RAL Tier1 Operations Report for 16th November 2011

Review of Issues during the week 9th to 16th November 2011.

  • In the middle of last week there were problems with transfers for two LHCb users. This was traced to a root CA certificate that had been introduced in the latest distribution, but which was not rolled out to the 3 LHCb SRMs due to an oversight. (These three SRMs have a different set-up to the other SRMs.)
  • Since the weekend there have been problems for Alice accessing Castor. The problem is still unresolved despite intensive investigations Monday & Tuesday. At the moment the problem is awaiting input from Alice, and our current thinking is that this is a problem at the Alice end.
  • Quite large number of pilot jobs reported as failing (GGUS ticket from LHCb). On Monday (14th Nov) two nodes were found to be failing quite a number of jobs, but below limit for 'black hole' detector. Removed these two batch worker nodes from production.
  • Around 05:00 this morning (Wednesday 16th) there was a DNS problem that affected CERN. This also affected SAM tests of the Tier1 and had some impact on VO usage of our site.

Resolved Disk Server Issues

  • None.

Current operational status and issues.

  • The slow data transfers into the RAL Tier1 from other Tier1s and CERN (i.e. asymmetrical performance) continue to be investigated. Improvements to rates to/from the RAL Tier1 have been made and now only two channels (NIKHEF to RAL; Birmingham to RAL) remain below an acceptable threshold.
  • We continue work with the Perfsonar network test system to understand some anomalies seen. The initial set-up was on virtual machines. Hardware has now been obtained to run Perfsonar.
  • We are currently patching all Grid Services nodes that run a BDII.

Ongoing Disk Server Issues

  • Gdss456 (AtlasDataDisk) failed with a read only file system on Wednesday 28th September. Fabric Team have completed their work on this server and it is awaiting re-deployment.
  • As reported in recent weeks, we are seeing a high number of 'SMART' errors reported by a particular batch of disk servers. Most of these are spurious and resolved by an updated version of the disk controller firmware. This update has been successfully applied to D0T1 disk servers and will be rolled out to the affected D1T0 disk servers over the next week or two.

Notable Changes made this last week

  • A firmware update was applied to the RAL Firewall yesterday morning (Tuesday 15th Nov) which addresses a problem of some packet loss.
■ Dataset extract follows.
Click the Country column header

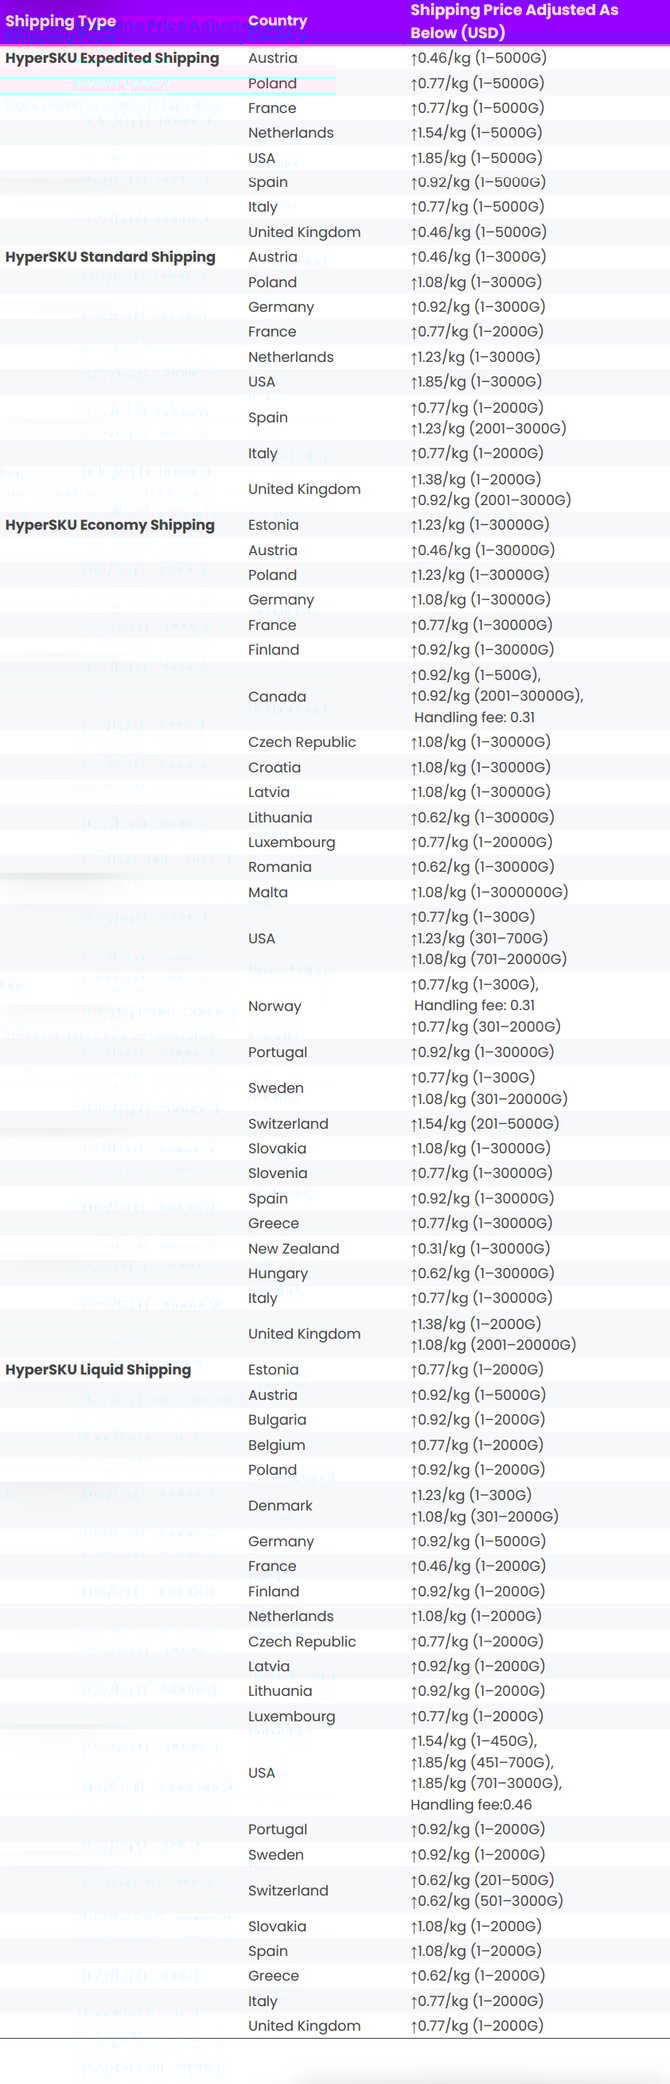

Forthcoming Work & Interventions

  • Tuesday 22nd November. Failover of main RAL link (from Reading link to London link) during maintenance. Should be transparent.
  • Tuesday 29th November. Failover of OPN link to backup during maintenance. Should be transparent.

Declared in the GOC DB

  • None

Advanced warning for other interventions

The following items are being discussed and are still to be formally scheduled and announced:

  • Update, in rolling manner, the Site and Top-BDII nodes to the UMD release.
  • Regular Oracle "PSU" patches are pending.
  • Update the disk controller firmware on D1T0 nodes in the batch of servers reporting spurious SMART errors.
  • There are also plans to move part of the cooling system onto the UPS supply that may require a complete outage (including systems on UPS).
  • Switch Castor and LFC/FTS/3D to new Database Infrastructure. This will only proceed once the problem that caused the cancellation of the first stage of this work last week is understood and fixed.
  • Networking change required to extend range of addresses that route over the OPN.
  • Address permissions problem regarding Atlas User access to all Atlas data.
  • Replace hardware running Castor Head Nodes (aimed for end of year).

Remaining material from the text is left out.